Gather every line in the items below that contains the string "menu", and copy each such line in full.

DATASET CONTENT:
* * *
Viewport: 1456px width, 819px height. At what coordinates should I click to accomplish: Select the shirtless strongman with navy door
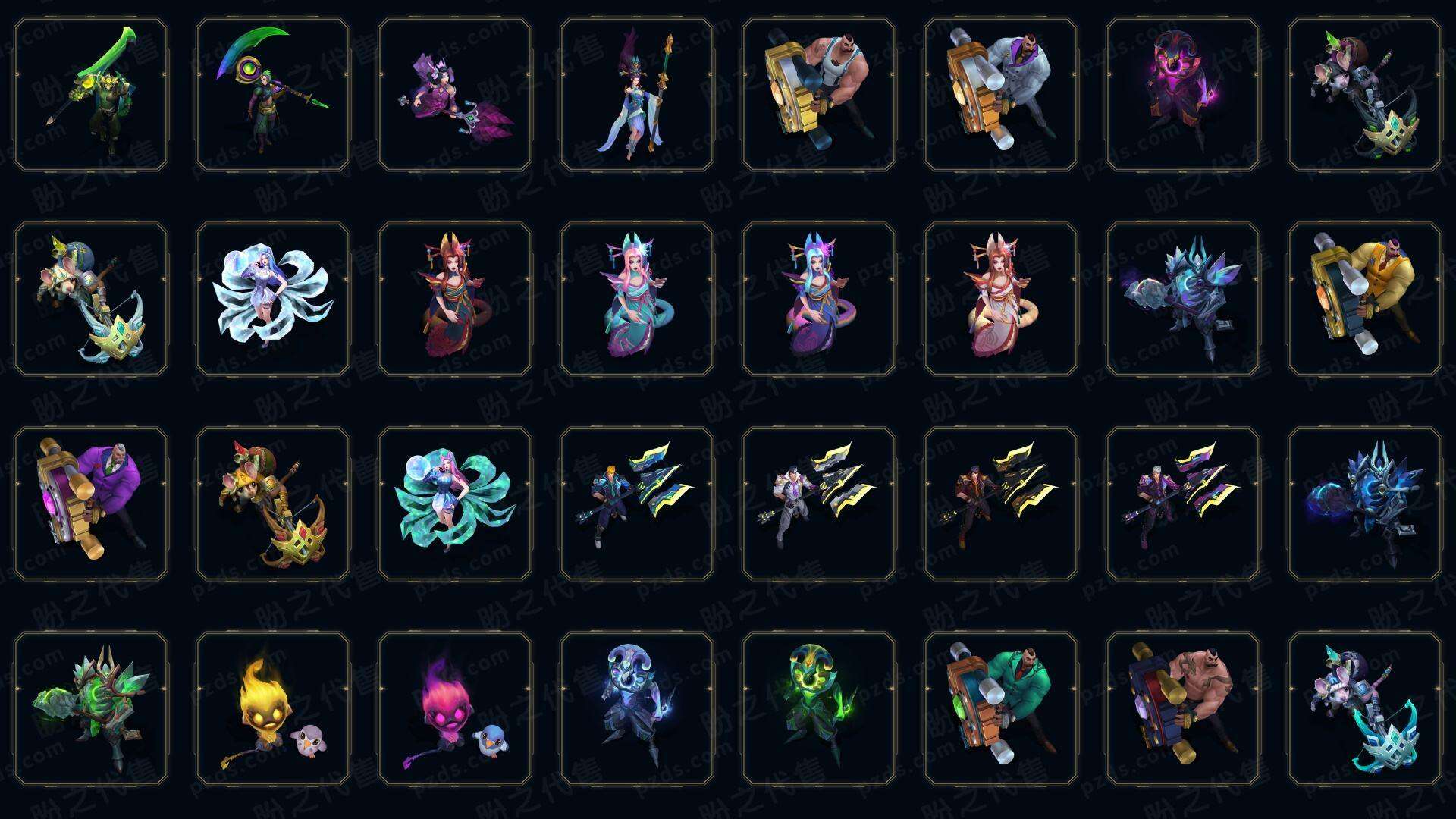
* * *
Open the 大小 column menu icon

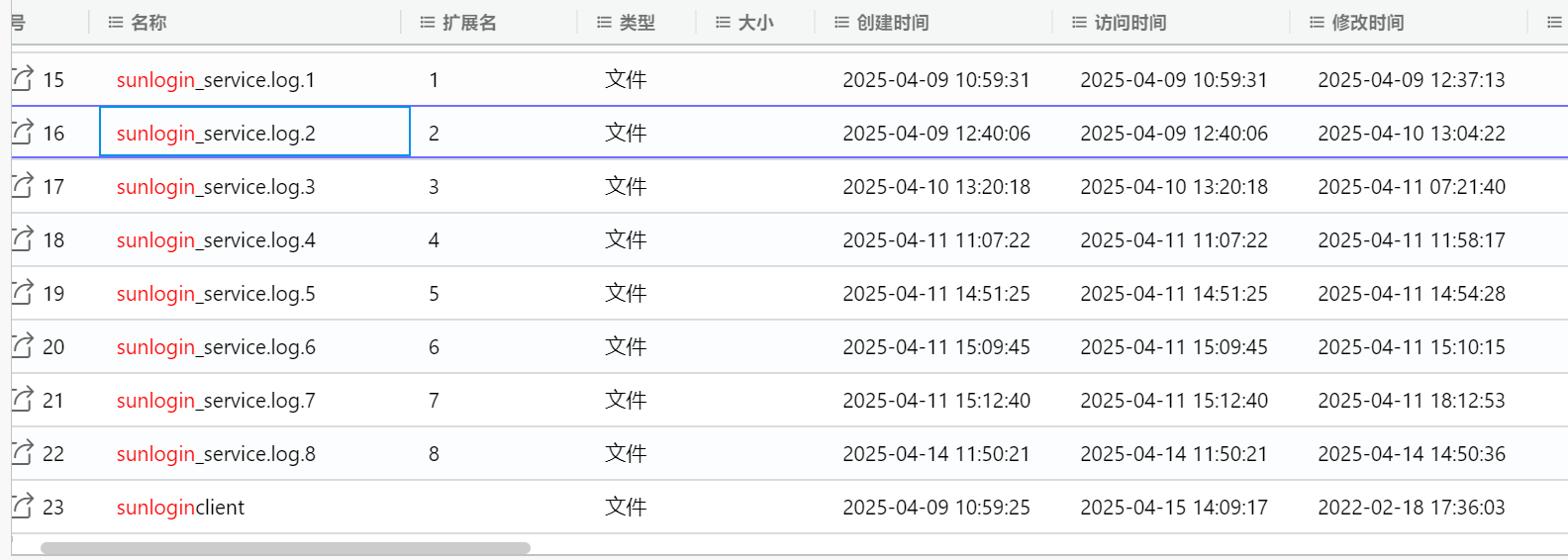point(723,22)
* * *
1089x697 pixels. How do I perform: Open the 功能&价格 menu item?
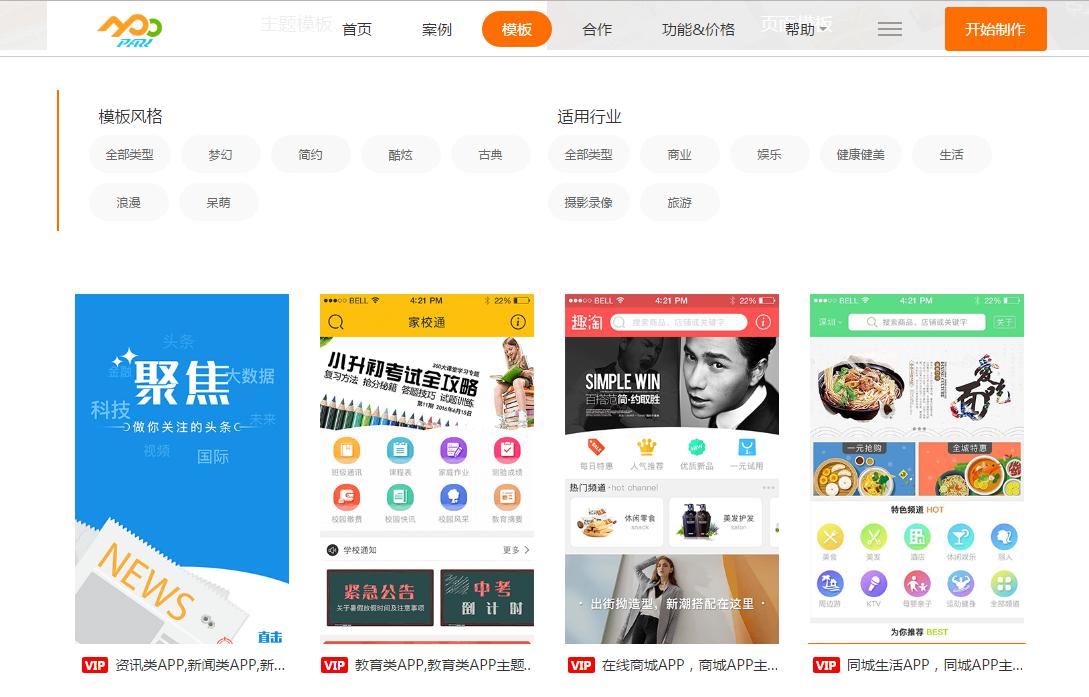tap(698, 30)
* * *
THE SOLUTION:
Open the 大小 column menu icon
1089x697 pixels. How do I perform: Open the 功能&价格 menu item?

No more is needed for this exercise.